Starring: Maxi Ghione, Norberto Gonzalo, Elvira Onetto and George L. Lewis
Distributor: Acorn Media International
RRP: £19.99

AB2039
5036193020391

Certificate: 15
Release Date: 13 September 2021


Acorn Media International in association with Shudder releases Terrified for the first time on Blu-ray in the UK. When a man’s wife is killed in the shower by an unknown force repeatedly impacting her head on the walls, he is arrested. However, three elderly experts in the field of paranormal psychology believe his story and want to know more. Apparently, this is far from being an isolated incident. At least four houses are affected on a suburban street in Buenos Aires. Another man is terrorised by a tall and gaunt ghoul, and a woman has her dead little boy return from the grave. A police detective with a respiratory nervous disorder is landed with the case and tries to liaise with the experts. But what connects these incidents, and is it really a sensible plan to split up and monitor each house separately? The dark spirits dislike being disturbed, and turn increasingly violent...

This film has some very nice set-pieces, but I’m not sure that writer/director Demian Rugna has mapped-out the scenario so that it ultimately has meaning and effect. Is this a bad thing? Not necessarily; however, it may leave certain viewers cheated that they haven’t got the whole story. Some people expect an explanation for everything (a neatly-tied little package); I’m not one of them. For anyone who remembers Gu-On: The Grudge, this also has a somewhat non-linear structure of storytelling – only not from each character’s point of view. Consequently, the scenes with the ghoul – particularly those shown when the victim plays back camcorder footage of what happens when he is asleep – are suitable freaky. The dead boy, caked in black earth from the grave, sits at the breakfast table with milk and cereal, but it is the uncertainty of whether he is dead or alive which makes this so creepy. Obviously, he must have moved at some point, to have clawed his way out of the grave and returned home. And so when we see the slightest move it has significantly more effect. All the eggs are placed in one basket and we end up with a film of diminishing returns.

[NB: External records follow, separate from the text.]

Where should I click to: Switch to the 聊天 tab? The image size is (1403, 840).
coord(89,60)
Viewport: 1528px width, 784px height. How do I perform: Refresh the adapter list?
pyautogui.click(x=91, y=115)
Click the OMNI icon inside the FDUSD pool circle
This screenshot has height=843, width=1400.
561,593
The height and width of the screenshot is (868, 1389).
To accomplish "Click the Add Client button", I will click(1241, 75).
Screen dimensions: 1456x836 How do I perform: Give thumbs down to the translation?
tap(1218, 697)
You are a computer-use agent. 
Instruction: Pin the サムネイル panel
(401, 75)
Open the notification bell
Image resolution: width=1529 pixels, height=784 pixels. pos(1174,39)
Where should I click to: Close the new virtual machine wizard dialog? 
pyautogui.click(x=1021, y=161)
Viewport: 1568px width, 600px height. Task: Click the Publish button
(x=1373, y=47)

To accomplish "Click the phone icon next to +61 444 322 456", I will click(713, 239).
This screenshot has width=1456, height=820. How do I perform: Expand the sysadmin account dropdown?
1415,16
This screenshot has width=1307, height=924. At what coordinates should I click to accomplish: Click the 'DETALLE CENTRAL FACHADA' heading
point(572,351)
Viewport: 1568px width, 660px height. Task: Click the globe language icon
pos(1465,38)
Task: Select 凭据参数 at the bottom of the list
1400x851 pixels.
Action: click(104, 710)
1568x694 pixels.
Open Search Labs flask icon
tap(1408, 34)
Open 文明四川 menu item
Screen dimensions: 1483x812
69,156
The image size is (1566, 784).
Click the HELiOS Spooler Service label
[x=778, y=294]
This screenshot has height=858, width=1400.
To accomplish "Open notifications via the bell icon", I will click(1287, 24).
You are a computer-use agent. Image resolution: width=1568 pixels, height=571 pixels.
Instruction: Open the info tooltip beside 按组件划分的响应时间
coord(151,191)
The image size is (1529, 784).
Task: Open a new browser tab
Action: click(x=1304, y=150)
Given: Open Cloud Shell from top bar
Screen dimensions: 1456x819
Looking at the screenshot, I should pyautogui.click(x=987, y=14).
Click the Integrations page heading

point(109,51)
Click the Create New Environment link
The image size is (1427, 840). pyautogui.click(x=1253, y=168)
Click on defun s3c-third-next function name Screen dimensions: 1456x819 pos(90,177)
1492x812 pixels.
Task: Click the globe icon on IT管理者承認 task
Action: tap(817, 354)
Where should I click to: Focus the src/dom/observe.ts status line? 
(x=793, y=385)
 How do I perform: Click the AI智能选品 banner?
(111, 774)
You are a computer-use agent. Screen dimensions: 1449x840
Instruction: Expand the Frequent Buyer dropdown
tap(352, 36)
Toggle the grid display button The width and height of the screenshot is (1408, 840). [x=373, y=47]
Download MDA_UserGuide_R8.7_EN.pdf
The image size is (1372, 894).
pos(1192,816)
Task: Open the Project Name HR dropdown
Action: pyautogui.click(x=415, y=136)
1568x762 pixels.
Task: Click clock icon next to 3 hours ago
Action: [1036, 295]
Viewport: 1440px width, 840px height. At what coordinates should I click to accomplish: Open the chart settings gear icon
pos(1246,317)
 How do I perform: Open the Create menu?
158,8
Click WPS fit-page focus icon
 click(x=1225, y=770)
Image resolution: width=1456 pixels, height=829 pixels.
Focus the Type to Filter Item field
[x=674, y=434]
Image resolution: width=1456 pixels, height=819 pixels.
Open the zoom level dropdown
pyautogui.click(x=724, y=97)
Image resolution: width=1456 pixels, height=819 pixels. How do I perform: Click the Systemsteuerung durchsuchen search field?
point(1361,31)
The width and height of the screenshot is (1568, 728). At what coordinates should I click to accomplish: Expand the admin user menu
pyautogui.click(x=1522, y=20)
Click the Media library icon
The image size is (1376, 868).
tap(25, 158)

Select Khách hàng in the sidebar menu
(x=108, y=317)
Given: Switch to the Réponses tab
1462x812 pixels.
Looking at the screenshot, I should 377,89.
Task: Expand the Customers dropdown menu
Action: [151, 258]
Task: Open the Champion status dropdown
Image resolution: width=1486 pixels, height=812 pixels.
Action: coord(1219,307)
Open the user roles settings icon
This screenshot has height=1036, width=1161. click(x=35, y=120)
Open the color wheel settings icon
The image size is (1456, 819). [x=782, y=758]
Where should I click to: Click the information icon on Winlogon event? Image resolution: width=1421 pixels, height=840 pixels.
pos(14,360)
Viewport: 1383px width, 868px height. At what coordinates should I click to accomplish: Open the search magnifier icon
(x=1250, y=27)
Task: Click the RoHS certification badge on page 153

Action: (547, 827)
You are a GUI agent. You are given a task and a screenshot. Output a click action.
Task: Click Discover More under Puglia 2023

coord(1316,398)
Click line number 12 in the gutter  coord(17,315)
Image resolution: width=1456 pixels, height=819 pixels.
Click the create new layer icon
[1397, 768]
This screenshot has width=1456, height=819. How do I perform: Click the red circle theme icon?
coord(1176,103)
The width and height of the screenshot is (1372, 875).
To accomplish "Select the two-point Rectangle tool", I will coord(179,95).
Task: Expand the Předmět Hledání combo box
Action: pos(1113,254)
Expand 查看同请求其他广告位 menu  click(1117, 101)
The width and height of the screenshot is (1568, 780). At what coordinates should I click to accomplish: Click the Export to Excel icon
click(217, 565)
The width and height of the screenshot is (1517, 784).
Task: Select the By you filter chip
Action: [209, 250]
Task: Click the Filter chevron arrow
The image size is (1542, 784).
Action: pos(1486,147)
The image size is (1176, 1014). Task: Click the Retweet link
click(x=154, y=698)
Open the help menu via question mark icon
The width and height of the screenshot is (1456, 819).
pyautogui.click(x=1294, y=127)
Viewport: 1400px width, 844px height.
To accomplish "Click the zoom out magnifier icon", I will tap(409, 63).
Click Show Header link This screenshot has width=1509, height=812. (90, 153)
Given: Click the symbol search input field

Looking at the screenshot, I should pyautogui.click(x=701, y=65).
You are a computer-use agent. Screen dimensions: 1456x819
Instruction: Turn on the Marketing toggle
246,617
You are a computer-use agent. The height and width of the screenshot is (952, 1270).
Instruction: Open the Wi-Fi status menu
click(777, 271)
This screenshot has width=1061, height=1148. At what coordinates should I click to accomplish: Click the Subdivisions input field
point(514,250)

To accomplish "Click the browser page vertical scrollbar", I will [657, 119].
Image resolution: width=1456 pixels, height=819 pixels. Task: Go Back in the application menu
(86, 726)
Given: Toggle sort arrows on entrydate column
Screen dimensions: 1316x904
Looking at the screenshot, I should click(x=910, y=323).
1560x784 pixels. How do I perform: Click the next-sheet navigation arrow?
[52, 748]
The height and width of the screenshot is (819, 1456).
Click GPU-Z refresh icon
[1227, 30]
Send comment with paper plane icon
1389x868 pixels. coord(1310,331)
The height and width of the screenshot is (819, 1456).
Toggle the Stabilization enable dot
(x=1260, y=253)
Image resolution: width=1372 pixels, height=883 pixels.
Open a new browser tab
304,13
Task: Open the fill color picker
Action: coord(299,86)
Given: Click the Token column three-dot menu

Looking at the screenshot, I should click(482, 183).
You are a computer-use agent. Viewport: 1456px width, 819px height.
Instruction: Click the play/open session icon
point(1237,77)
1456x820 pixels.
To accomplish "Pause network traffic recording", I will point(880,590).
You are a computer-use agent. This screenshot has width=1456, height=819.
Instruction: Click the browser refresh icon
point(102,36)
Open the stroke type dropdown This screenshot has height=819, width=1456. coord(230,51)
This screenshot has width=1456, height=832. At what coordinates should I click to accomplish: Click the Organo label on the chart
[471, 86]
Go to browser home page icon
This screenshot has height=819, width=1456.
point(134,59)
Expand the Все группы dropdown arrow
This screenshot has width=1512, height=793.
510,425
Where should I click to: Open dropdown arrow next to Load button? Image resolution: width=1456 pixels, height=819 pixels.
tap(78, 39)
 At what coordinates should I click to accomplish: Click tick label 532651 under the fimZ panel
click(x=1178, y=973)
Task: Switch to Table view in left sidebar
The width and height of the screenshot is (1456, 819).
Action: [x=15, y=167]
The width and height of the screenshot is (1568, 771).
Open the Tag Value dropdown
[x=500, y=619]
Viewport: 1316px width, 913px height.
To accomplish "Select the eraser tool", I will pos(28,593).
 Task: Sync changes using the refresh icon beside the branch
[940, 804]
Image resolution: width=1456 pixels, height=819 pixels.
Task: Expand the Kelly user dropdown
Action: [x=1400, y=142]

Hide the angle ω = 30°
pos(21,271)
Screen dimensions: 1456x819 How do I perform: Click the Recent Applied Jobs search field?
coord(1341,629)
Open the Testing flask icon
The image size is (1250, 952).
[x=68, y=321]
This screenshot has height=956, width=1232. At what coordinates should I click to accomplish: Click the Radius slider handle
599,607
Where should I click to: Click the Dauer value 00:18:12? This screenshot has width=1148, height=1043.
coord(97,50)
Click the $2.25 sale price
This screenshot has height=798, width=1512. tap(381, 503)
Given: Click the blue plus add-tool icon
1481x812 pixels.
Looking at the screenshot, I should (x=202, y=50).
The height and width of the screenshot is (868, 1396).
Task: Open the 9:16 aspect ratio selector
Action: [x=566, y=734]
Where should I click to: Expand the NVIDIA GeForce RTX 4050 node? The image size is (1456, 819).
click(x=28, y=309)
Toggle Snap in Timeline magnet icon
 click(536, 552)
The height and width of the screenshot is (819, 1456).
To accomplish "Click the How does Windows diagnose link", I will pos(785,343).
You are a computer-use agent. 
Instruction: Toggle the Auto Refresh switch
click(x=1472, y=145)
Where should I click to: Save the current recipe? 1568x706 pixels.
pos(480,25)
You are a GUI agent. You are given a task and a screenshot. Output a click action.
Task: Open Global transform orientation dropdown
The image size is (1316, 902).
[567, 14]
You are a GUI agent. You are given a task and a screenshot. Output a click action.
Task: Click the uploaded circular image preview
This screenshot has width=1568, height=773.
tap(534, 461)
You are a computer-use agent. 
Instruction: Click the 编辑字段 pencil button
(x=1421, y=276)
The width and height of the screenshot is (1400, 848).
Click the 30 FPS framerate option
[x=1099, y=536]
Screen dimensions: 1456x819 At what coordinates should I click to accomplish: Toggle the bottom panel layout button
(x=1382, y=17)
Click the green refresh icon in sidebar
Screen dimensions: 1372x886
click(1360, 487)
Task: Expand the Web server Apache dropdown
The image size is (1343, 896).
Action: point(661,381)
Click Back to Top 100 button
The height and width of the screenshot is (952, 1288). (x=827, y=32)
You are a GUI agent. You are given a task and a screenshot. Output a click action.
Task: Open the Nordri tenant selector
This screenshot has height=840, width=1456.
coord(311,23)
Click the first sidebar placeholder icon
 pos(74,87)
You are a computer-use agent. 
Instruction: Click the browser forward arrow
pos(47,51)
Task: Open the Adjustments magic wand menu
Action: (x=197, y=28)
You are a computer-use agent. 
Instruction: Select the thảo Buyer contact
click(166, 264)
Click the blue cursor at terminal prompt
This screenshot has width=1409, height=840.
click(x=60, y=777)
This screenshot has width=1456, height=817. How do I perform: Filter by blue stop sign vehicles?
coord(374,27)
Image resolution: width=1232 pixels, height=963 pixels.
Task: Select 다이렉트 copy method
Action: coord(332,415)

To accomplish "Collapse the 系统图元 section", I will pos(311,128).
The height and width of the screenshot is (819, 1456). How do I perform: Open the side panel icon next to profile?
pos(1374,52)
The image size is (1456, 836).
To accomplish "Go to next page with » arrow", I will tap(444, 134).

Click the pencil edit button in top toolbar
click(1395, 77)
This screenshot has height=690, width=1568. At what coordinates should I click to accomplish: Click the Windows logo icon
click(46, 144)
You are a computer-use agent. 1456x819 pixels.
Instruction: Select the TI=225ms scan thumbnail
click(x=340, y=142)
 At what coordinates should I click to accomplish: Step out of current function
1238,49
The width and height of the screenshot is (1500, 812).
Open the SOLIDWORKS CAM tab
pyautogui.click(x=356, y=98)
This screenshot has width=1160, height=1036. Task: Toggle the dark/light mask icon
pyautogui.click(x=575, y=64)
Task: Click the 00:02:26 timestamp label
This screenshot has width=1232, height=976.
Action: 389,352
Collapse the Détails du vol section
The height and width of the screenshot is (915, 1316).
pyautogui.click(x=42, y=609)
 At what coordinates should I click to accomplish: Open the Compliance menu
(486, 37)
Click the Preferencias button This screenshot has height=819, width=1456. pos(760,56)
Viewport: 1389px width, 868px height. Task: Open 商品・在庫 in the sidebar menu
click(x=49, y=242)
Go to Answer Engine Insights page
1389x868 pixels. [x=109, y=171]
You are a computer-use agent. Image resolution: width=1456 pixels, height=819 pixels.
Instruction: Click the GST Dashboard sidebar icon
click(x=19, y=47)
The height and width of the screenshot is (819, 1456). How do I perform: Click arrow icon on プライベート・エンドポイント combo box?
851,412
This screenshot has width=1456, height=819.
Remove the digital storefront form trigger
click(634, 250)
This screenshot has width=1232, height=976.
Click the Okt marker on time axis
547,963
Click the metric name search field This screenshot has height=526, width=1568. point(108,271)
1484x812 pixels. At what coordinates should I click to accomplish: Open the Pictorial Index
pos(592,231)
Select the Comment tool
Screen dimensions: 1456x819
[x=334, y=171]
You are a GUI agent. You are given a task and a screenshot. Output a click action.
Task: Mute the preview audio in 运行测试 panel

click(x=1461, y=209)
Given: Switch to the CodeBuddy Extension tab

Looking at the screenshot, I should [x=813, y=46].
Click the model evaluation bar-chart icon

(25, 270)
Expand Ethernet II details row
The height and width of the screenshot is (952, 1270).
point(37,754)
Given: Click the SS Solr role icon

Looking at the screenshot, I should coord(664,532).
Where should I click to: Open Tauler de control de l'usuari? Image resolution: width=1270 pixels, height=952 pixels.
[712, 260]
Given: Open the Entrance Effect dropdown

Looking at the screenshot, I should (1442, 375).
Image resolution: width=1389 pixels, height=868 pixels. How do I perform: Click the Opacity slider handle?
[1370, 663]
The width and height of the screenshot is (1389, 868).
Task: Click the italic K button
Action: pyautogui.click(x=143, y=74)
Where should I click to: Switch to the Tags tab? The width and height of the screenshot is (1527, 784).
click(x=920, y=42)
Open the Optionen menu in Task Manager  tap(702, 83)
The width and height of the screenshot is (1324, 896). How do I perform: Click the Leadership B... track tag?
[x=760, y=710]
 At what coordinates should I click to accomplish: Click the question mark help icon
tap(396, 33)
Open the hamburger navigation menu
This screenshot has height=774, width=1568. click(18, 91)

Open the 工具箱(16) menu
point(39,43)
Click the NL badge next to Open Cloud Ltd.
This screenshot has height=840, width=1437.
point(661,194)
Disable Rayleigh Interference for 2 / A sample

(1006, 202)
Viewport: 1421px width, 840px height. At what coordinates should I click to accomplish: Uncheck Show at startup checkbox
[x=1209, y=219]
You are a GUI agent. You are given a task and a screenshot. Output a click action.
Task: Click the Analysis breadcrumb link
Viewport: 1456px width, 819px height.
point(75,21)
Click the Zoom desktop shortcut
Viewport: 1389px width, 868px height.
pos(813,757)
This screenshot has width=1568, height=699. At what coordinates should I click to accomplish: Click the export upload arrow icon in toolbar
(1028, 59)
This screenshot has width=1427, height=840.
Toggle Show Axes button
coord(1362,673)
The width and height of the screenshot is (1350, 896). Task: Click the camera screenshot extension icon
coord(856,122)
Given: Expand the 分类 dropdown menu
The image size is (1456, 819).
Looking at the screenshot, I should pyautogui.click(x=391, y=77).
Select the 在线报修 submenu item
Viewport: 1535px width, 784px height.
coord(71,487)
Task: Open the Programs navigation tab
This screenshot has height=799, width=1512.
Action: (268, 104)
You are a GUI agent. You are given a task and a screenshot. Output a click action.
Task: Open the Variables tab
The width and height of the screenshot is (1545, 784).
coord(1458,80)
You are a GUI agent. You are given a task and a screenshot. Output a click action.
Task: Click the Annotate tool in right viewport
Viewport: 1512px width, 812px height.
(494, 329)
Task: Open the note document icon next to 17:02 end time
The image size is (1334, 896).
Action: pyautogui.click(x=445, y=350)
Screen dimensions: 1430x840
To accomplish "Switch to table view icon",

The consequence of this is the early reveals allow us to mentally categorise the spirits and any subsequent identification of them proves to be a little disappointing (perhaps a gradual uncovering would have been ultimately more effective). Very little is done with the parapsychologists, either. We simply wait for them to be attacked. It’s a waste of potentially good characters. The movie somewhat peters out, with an unresolved conclusion. In reality, inconsistent events happen without us ever realising their full background, motive or conclusion – but in fiction you have to supply at least some of the answers. It didn’t stop me enjoying the film, however. Although it has become common in supernatural and psychological horrors to have a leading character with a crippling weakness of some kind, in the case of the police detective it works pretty well as there is an internal battle with his conscience. All he wants to do is leave but he doesn’t. And when his debilitating condition renders him unconscious we witness his off-kilter and eerie point of view from the floor when he wakes.

I have enjoyed immensely the devouring of these on-the-whole very solid Acorn/Shudder horror pictures from around the world. Long may they continue. I hope I receive more for review and that the quality is maintained. Something makes me want to watch this one again.